压力超负荷是心力衰竭常见病因，所致心衰死亡率高，治疗手段有限。心肌能量代谢重塑是压力超负荷心衰病理生理机制关键环节，但调控机制尚待明确。新近研究报道环状RNA-HRCR可以靶向调控miRNA抑制压力超负荷心衰进展。我们前期研究发现circ-LTBP2在压力超负荷心衰患者组织中改变显著，且生物信息预测circ-LTBP2可以与miR-34a结合，而既往研究证实miR-34a可靶向调控能量代谢关键蛋白ALDH2。据此我们提出假说:circ-LTBP2可以通过分子海绵作用抑制miR-34a表达，进而调控ALDH2参与压力超负荷心衰能量代谢重塑过程。为求验证，我们拟利用细胞、小鼠压力超负荷模型，沉默或上调circ-LTBP2/miR-34a/ALDH2轴检测其对能量代谢体系影响。本研究将从环状RNA这个新视角揭示压力超负荷心衰能量代谢重塑调控机制，为心衰的防治提供新思路。
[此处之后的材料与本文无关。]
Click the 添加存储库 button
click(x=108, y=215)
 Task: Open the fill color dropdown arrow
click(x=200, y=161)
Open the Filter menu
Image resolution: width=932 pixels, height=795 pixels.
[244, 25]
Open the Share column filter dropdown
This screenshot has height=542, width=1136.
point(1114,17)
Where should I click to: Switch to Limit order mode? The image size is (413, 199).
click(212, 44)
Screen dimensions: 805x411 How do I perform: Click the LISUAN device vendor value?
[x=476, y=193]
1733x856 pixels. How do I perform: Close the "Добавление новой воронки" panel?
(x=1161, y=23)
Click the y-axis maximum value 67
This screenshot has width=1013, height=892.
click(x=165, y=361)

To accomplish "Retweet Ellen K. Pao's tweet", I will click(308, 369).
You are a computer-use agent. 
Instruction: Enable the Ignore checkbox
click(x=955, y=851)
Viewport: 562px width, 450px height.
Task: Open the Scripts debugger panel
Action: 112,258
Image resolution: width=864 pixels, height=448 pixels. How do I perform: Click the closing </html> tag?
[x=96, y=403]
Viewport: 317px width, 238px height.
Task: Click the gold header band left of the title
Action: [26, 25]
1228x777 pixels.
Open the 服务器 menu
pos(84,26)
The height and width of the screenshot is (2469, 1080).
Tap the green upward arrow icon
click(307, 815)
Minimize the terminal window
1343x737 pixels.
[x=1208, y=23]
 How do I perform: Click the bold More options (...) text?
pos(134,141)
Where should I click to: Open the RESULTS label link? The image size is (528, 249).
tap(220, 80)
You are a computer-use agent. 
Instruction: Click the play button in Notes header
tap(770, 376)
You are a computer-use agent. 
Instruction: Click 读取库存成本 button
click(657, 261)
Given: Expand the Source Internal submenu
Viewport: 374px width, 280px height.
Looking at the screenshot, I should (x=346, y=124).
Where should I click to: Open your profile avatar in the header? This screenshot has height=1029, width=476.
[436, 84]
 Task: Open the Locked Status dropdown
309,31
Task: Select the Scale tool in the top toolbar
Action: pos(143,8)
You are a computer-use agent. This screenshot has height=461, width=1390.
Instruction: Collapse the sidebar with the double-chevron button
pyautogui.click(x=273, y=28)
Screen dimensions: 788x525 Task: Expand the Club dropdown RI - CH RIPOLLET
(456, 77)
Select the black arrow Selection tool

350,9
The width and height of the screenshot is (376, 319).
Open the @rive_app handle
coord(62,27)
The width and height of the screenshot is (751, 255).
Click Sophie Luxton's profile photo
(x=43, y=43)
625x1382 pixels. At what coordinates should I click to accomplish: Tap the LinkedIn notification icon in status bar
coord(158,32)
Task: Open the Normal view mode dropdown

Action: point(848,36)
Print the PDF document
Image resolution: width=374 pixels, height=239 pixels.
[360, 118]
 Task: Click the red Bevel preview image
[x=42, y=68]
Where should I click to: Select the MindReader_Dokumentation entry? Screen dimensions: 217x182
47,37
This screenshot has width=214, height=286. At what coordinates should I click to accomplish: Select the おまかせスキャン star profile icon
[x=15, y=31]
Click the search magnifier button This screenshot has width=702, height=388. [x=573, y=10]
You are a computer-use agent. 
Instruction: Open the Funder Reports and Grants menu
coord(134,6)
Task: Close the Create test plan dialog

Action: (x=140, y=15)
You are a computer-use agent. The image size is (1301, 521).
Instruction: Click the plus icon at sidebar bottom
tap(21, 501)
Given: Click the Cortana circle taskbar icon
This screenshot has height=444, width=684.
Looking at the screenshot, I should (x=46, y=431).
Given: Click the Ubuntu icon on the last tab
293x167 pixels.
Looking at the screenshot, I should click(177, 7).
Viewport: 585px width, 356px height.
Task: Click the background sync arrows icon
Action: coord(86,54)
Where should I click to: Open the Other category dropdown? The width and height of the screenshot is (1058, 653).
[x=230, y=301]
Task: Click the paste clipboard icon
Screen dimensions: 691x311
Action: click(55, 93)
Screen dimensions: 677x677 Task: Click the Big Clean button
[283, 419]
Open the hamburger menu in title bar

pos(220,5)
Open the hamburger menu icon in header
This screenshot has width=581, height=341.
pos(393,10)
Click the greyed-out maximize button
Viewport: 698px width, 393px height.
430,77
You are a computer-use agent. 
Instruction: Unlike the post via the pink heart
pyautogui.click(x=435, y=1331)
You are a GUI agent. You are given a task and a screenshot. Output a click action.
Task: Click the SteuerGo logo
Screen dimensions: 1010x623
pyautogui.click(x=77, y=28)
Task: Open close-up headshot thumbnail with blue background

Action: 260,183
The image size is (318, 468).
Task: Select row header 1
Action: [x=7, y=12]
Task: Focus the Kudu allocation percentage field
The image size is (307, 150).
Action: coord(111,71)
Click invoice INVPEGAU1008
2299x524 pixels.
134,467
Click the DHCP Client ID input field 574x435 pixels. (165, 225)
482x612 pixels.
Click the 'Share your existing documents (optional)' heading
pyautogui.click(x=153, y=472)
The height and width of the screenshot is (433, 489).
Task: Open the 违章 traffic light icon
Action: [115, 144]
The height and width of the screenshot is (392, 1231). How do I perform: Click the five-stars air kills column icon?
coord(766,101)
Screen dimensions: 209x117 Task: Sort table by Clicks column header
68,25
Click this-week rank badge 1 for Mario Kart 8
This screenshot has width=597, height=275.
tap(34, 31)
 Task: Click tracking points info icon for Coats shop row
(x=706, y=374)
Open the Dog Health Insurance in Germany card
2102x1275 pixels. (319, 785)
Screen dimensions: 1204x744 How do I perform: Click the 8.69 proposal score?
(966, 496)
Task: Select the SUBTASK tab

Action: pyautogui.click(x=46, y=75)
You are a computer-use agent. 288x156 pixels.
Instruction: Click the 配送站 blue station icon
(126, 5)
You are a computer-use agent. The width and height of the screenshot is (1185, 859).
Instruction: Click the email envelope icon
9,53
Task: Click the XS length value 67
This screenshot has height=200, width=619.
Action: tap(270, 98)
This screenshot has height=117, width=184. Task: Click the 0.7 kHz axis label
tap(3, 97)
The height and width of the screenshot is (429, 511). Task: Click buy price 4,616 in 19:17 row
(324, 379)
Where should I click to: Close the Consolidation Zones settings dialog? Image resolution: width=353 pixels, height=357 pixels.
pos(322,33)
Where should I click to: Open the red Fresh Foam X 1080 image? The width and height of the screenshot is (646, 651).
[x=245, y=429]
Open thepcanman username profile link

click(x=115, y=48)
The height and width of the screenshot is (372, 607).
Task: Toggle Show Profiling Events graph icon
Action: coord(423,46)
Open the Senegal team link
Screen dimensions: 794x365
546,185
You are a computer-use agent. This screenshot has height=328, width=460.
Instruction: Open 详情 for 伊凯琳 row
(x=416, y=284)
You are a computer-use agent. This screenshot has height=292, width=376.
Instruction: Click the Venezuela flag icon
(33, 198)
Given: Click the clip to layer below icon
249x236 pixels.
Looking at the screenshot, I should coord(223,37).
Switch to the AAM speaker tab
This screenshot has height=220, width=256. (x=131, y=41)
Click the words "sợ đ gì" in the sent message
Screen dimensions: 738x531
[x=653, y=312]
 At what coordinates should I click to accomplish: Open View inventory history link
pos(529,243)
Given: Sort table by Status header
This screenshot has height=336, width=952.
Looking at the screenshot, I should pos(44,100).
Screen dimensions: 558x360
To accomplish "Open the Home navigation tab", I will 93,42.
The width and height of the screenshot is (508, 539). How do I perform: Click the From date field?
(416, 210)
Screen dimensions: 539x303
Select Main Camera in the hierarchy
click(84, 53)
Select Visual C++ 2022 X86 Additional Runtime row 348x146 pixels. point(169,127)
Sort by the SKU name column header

Pressure overload is a leading cause of heart failure, which occurs in many clinical settings such as hypertension, valvular heart disease and pulmonary hypertension. Heart failure induced by pressure overload has worse prognosis and fewer treatments compared to other overload stress. Myocardial energy metabolism remodeling plays the key role in its pathogenesis, but the underlying mechanism remains unclear. Recent research showed circular RNA-HRCR protects the heart from pathological hypertrophy and heart failure by targeting miRNA. We previously identified circ-LTBP2 was significantly changed in the heart tissues of pressure overload induced heart failure patients compared to matched normal tissues and bioinformatic analysis revealed it can be bounded by miR-34a. Besides, we identified ALDH2 as a miR-34a downstream target to regulate myocardial energy metabolism. Based on these results, we proposed the hypothesis that circ-LTBP2 acts as an endogenous miR-34a sponge to regulate myocardial energy metabolism through ALDH2. In this study, we plan to perform gain or loss of function of circ-LTBP2/miR-34a/ALDH2 experiments in pressure overload cell and animal models, in order to verify the role and mechanism of circ-LTBP2-miR-34a-ALDH2 regulation axis. This study will extend our understading of complex mechanisms of myocardial energy metabolism remodeling and contribute to the potential clinical targeted therapy.